With Rousey’s budding film career expected to keep her sidelined until the fall, the majority of fight fans figured that Tate-Holm II was a lock for UFC 200.

However, according to Tate, the UFC big-shots had something else in mind when they met with the reigning bantamweight queen to discuss the first threat to her throne.

”They thought that Amanda was the next best girl in line,” said Tate. ”They were like, ‘Look, you just beat Holly. You finished her.’ They didn’t feel that it was necessary to have an immediate rematch—it didn’t warrant an immediate rematch. It wasn’t one of those performances or such a crazy fight that we’ve got to have an immediate rematch.”

Considering the current climate within the women’s bantamweight division, it’s a good time to give Nunes her first title shot. Until last November, the division was an extremely predictable one-woman show that had only known one champion in its three years of existence, and the window of opportunity is finally wide open for fighters like Nunes, Cat Zingano, and Julianna Pena.

Furthermore, now that octagon addicts have seen two of the world’s top female fighters lose after years of a Rousey-dominated division, there’s an added aspect of uncertainty surrounding the Tate-Nunez title fight that’s only going to make this match-up more appealing.

At the same time, if Holm’s five-round war with Tate doesn’t warrant an immediate rematch, what does?

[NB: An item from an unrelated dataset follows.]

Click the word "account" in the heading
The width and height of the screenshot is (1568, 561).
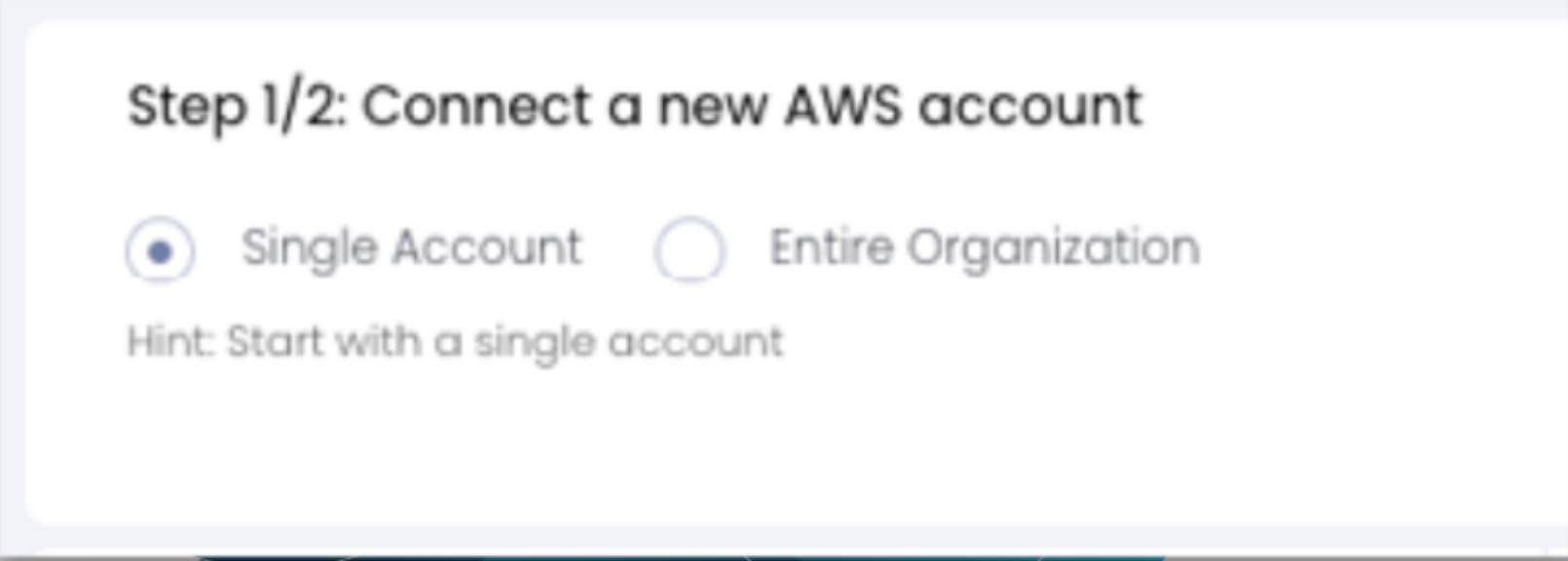pos(1029,105)
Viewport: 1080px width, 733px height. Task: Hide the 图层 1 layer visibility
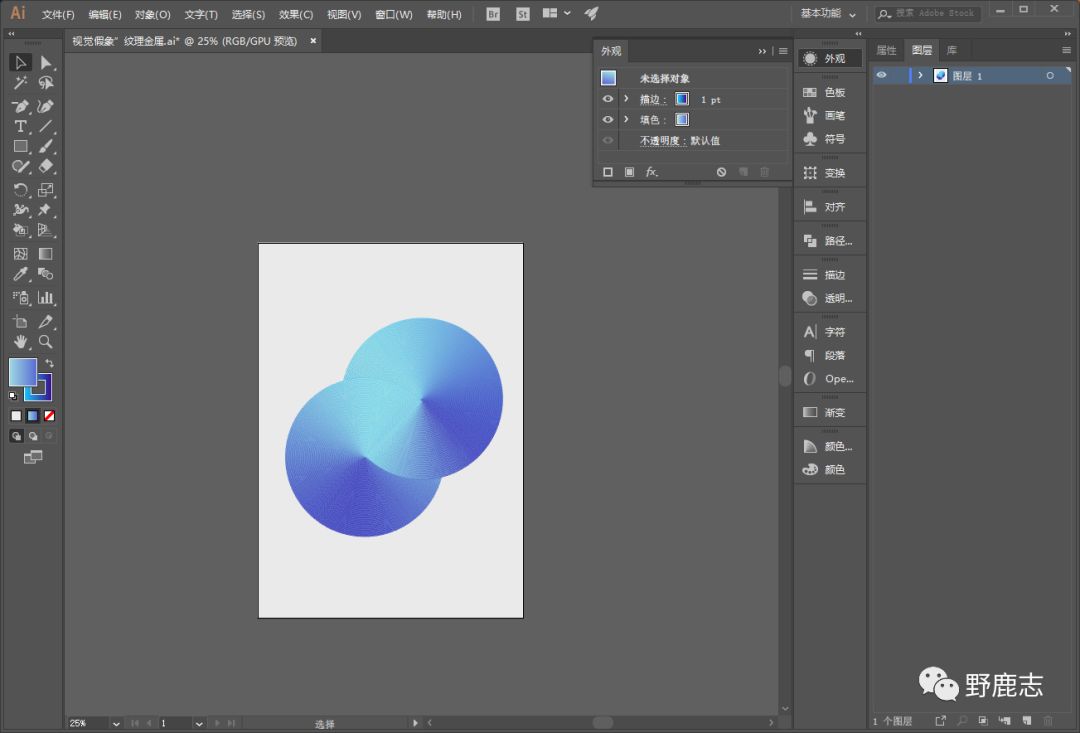pyautogui.click(x=881, y=75)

Regardless of Tate’s ability to dominate Holm on the ground, the former boxing champion was just as dominant on her feet, landing 59 significant strikes compared to just 40 from the current bantamweight queen. And when a 25-minute title fight isn’t decided until the final few minutes, an immediate rematch is almost always warranted—especially in this case.

But financially, throwing Nunes into the mix now makes a lot more sense for the UFC because it allows the promotion to cash-in on UFC 200’s Tate-Nunes title fight, Holm’s next fight—a headliner that isn’t likely to be for the belt or against Rousey, and the Rousey-Holm rematch when Rowdy Ronda returns in the fall.

Once again, the UFC has found a way to squeeze every penny out of the situation. But this time, it isn’t just benefiting the promotion.